DATA SUPPLIED

-*-

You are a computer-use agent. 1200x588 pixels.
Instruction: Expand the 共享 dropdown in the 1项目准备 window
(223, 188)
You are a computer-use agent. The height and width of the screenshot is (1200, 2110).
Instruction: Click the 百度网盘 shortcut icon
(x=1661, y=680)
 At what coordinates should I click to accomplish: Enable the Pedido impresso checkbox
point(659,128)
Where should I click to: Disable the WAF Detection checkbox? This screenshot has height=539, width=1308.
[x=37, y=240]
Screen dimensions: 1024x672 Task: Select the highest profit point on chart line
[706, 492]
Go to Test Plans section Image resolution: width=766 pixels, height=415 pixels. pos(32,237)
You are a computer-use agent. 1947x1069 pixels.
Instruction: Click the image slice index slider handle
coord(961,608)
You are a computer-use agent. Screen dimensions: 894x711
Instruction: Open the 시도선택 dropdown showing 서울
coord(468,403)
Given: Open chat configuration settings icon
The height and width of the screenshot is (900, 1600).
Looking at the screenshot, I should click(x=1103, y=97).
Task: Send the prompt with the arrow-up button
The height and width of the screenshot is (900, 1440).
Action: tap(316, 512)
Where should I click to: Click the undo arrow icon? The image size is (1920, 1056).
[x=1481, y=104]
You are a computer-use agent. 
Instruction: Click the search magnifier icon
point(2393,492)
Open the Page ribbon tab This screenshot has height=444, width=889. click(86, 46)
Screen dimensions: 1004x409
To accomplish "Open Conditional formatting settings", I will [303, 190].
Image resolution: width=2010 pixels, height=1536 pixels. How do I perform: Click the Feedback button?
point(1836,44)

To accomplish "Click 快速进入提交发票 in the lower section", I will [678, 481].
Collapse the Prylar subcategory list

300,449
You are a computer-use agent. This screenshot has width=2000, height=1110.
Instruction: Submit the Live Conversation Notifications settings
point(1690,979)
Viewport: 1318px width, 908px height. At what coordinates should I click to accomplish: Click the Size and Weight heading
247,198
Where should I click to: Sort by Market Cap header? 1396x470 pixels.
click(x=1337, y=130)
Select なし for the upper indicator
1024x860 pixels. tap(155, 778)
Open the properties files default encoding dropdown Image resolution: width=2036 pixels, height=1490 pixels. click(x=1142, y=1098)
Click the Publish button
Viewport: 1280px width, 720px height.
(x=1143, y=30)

-*-

REQUEST
Can you echo every one of the lines above exactly, without changing anything?

CORRECT OUTPUT
You are a computer-use agent. 1200x588 pixels.
Instruction: Expand the 共享 dropdown in the 1项目准备 window
(223, 188)
You are a computer-use agent. The height and width of the screenshot is (1200, 2110).
Instruction: Click the 百度网盘 shortcut icon
(x=1661, y=680)
 At what coordinates should I click to accomplish: Enable the Pedido impresso checkbox
point(659,128)
Where should I click to: Disable the WAF Detection checkbox? This screenshot has height=539, width=1308.
[x=37, y=240]
Screen dimensions: 1024x672 Task: Select the highest profit point on chart line
[706, 492]
Go to Test Plans section Image resolution: width=766 pixels, height=415 pixels. pos(32,237)
You are a computer-use agent. 1947x1069 pixels.
Instruction: Click the image slice index slider handle
coord(961,608)
You are a computer-use agent. Screen dimensions: 894x711
Instruction: Open the 시도선택 dropdown showing 서울
coord(468,403)
Given: Open chat configuration settings icon
The height and width of the screenshot is (900, 1600).
Looking at the screenshot, I should click(x=1103, y=97).
Task: Send the prompt with the arrow-up button
The height and width of the screenshot is (900, 1440).
Action: tap(316, 512)
Where should I click to: Click the undo arrow icon? The image size is (1920, 1056).
[x=1481, y=104]
You are a computer-use agent. 
Instruction: Click the search magnifier icon
point(2393,492)
Open the Page ribbon tab This screenshot has height=444, width=889. click(86, 46)
Screen dimensions: 1004x409
To accomplish "Open Conditional formatting settings", I will [303, 190].
Image resolution: width=2010 pixels, height=1536 pixels. How do I perform: Click the Feedback button?
point(1836,44)

To accomplish "Click 快速进入提交发票 in the lower section", I will [678, 481].
Collapse the Prylar subcategory list

300,449
You are a computer-use agent. This screenshot has width=2000, height=1110.
Instruction: Submit the Live Conversation Notifications settings
point(1690,979)
Viewport: 1318px width, 908px height. At what coordinates should I click to accomplish: Click the Size and Weight heading
247,198
Where should I click to: Sort by Market Cap header? 1396x470 pixels.
click(x=1337, y=130)
Select なし for the upper indicator
1024x860 pixels. tap(155, 778)
Open the properties files default encoding dropdown Image resolution: width=2036 pixels, height=1490 pixels. click(x=1142, y=1098)
Click the Publish button
Viewport: 1280px width, 720px height.
(x=1143, y=30)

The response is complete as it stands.